Masalah lainnya adalah, ada kecenderungan dari sebagian oknum pelaku "bisnis" ini, untuk meremehkan profesi orang lain, apapun itu.
Tentu saja, ini membuat saya semakin tidak yakin, karena situasinya tampak serba tidak biasa. Dengan situasi serba tidak biasa itu, saya memilih untuk tidak terlibat lebih jauh.
Kebetulan, waktu itu saya masih harus membagi waktu antara kuliah dan berorganisasi di kampus, ditambah lagi, kondisi keuangan serba pas-pasan.
Alasan kurang lebih sama, juga "menyelamatkan" saya selama kuliah, saat ada teman-teman lain yang mengajak.
Pertimbangannya simpel, saya harus fokus, karena di tahun pertama saya dulu, ada satu mata kuliah inti yang nilainya kebakaran, dan harus segera dibereskan.

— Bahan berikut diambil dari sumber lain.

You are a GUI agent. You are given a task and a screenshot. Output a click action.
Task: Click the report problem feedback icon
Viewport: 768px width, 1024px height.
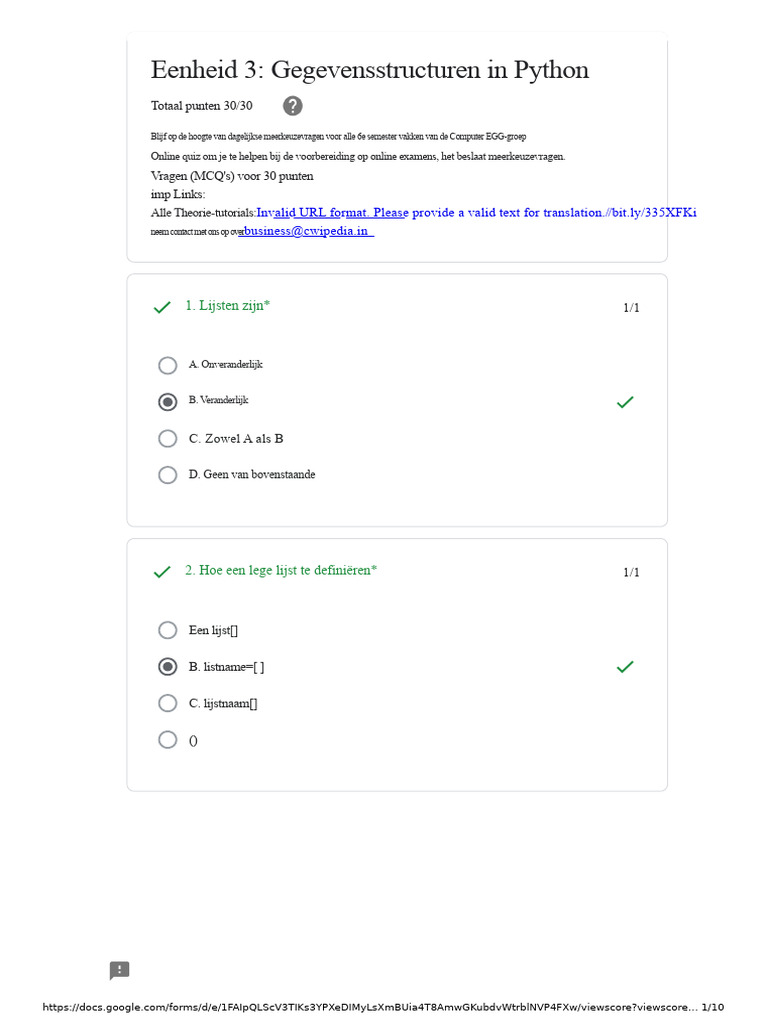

Mereka yang mengajak saya ikut money game tidak akan bertanggung jawab kalau studi dan hidup saya sampai berantakan gara-gara ikut money game.
Entah kebetulan atau bukan, keterlibatan dalam hal-hal seperti ini sering menciptakan masalah di belakang hari, seperti bom waktu.
Sebagai contoh, teman yang di awal masa kuliah mengajak saya ikut MLM, pada prosesnya memilih fokus ber-MLM (sebelum akhirnya banting setir ke bidang lain), dan membiarkan studinya terbengkalai.
Ini baru satu orang di satu fakultas dalam satu kampus, belum termasuk dari fakultas dan universitas lain di seluruh Indonesia. Kalau jumlahnya digabung se-Indonesia, pasti akan banyak sekali, karena pada masa SMA dan kuliah dulu, pergerakan dan jumlahnya cukup masif, karena dianggap ceruk pasar potensial di Yogyakarta, yang notabene merupakan kota pelajar.
Pada akhirnya, saya bersyukur, karena keputusan ini tepat. Saya bisa lulus tepat waktu, dengan sedikit usaha ekstra.